Apply what you read:
A: In the AIDS records digitization announcement below, how many pages did UCSF Archives and Special Collections digitize?
B: Please list every type of item that the AIDS records digitization announcement below says the digitized material includes.
C: Write a continuation of the AIDS records digitization announcement below, starting after its final sentence.

Text passage:
--- START ---
In collaboration with UC Merced Library’s Digital Assets Unit, UCSF Archives and Special Collections digitized over 45,000 pages from 14 archival collections related to the early days of the AIDS epidemic in the San Francisco Bay Area. The digitized material is now accessible via the California Digital Library platform, Calisphere and includes correspondence, brochures, reports, notebooks, negatives, newspaper clips, and photographic prints. Several new digital collections have been added to our digital holdings related to AIDS history including:
- Constance Wofsy Papers
- Michael S. Gottlieb Papers
- Guerilla Clinic Records
- Richard Andrews Papers
- San Francisco General Hospital Historical Documents
New material has also been added to digital collections already in the digital library including:
- Selma Dritz Papers
- Institute for Health Policy Studies – AIDS Resource Program Records
- Multicultural AIDS Resource Center
- National Task Force on AIDS Prevention
- UCSF AIDS Health Project Records
- AIDS History Project — Ephemera Collection
- Marcus A. Conant Papers
- San Francisco AIDS Foundation (SFAF) Records
- Michael S. Gottlieb papers
- John Newmeyer papers
NNLM PSR subaward project
These new records are a result of completion of a project titled The San Francisco Bay Area’s Response to the AIDS Epidemic: Digitizing and Providing Universal Access to Historical AIDS Records. This project chronicles the stories of marginalized communities and communities of color during the AIDS epidemic and was made possible by a subaward from the Network of the National Library of Medicine, Pacific Southwest Region.
--- END ---
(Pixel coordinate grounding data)
--- START ---
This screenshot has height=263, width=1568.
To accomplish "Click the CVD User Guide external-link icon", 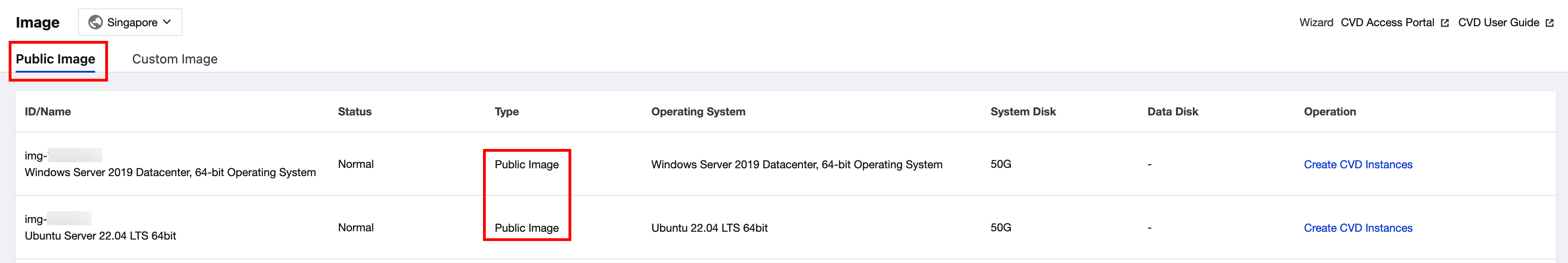I will [1550, 23].
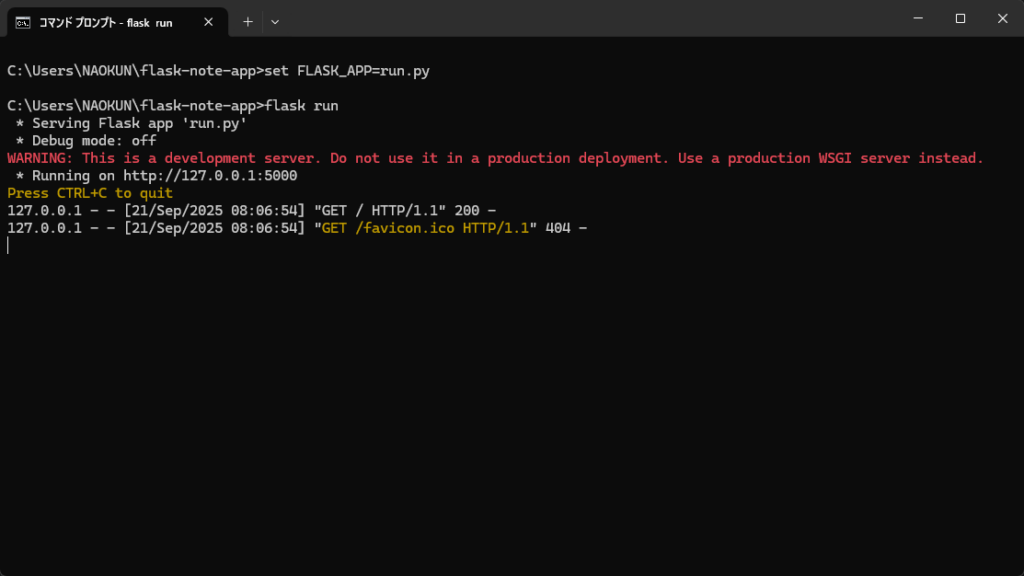The height and width of the screenshot is (576, 1024).
Task: Click the flask run command text
Action: coord(302,106)
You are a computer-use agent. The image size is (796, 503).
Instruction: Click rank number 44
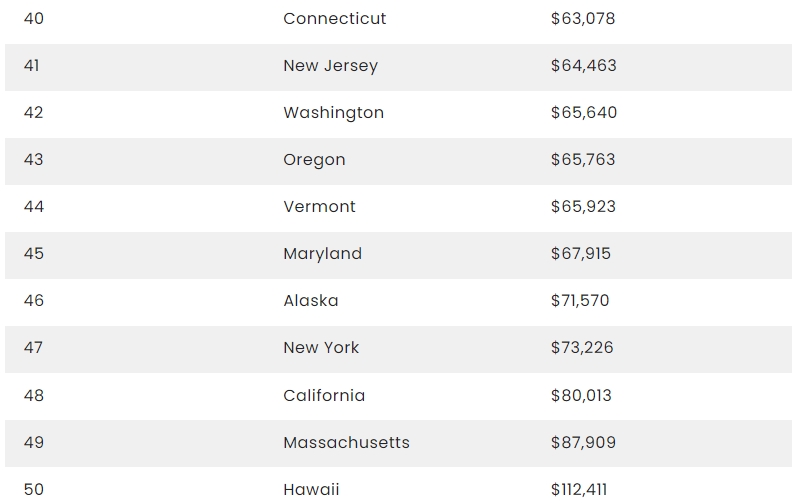(34, 207)
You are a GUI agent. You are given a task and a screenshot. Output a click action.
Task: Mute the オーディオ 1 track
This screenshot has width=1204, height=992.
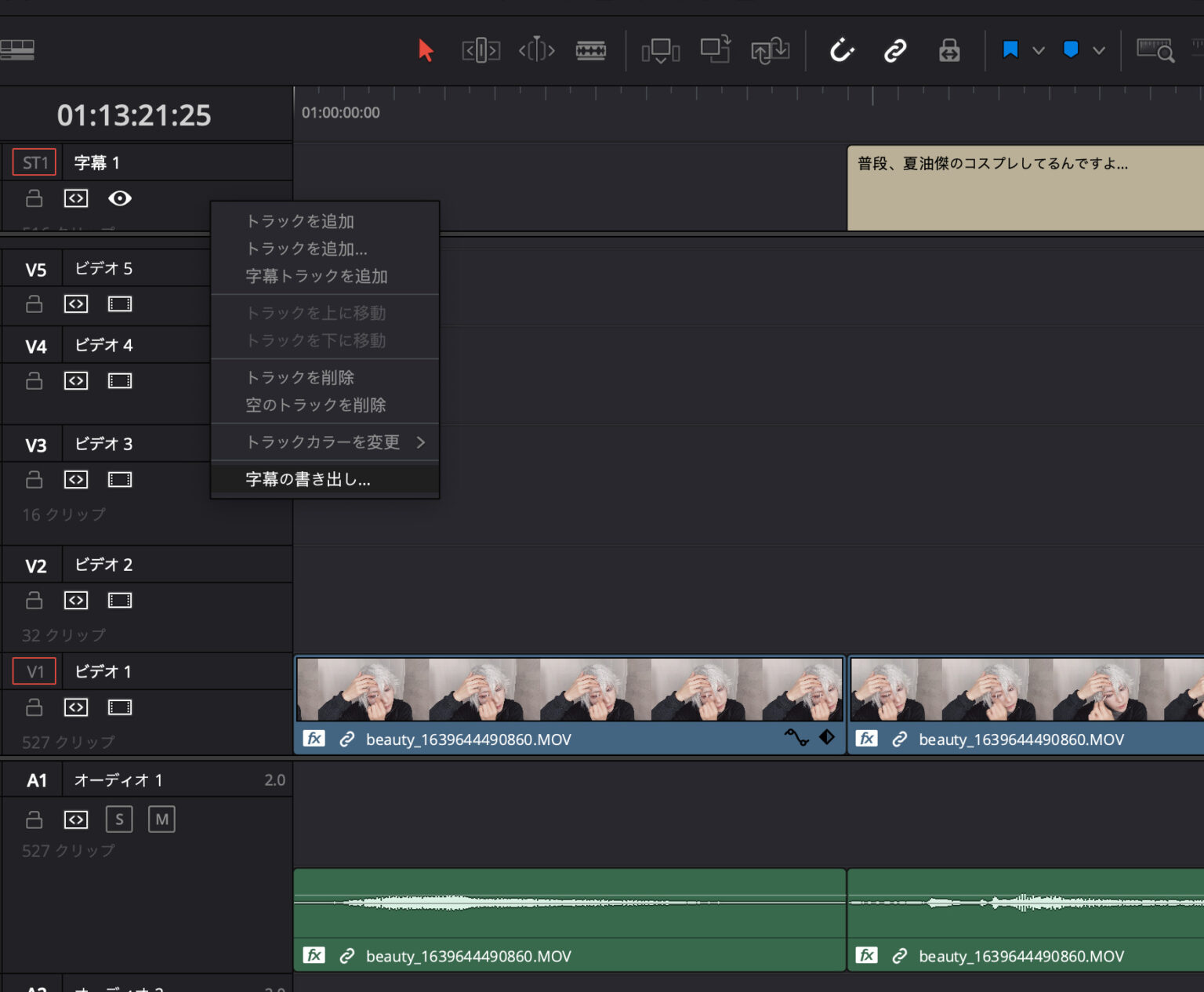(161, 819)
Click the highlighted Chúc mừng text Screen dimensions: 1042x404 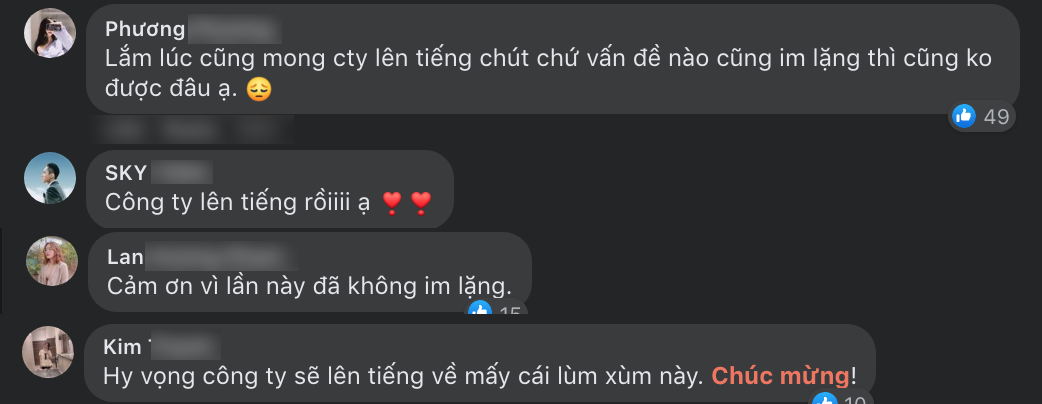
--- END ---
Answers provided:
A: Over 45,000 pages.

B: Correspondence, brochures, reports, notebooks, negatives, newspaper clips, and photographic prints.

C:
AIDS history primary source set
Another accomplishment of the project was the development of an AIDS history primary source set in collaboration with Aimee Medeiros, Associate Professor of History of Health Sciences at UCSF. The primary source set titled “BIPOC Activism” highlights BIPOC activism and AIDS outreach campaigns to communities of color during the early days of the AIDS epidemic. This new educational resource and tool can be used by students, teachers, and researchers.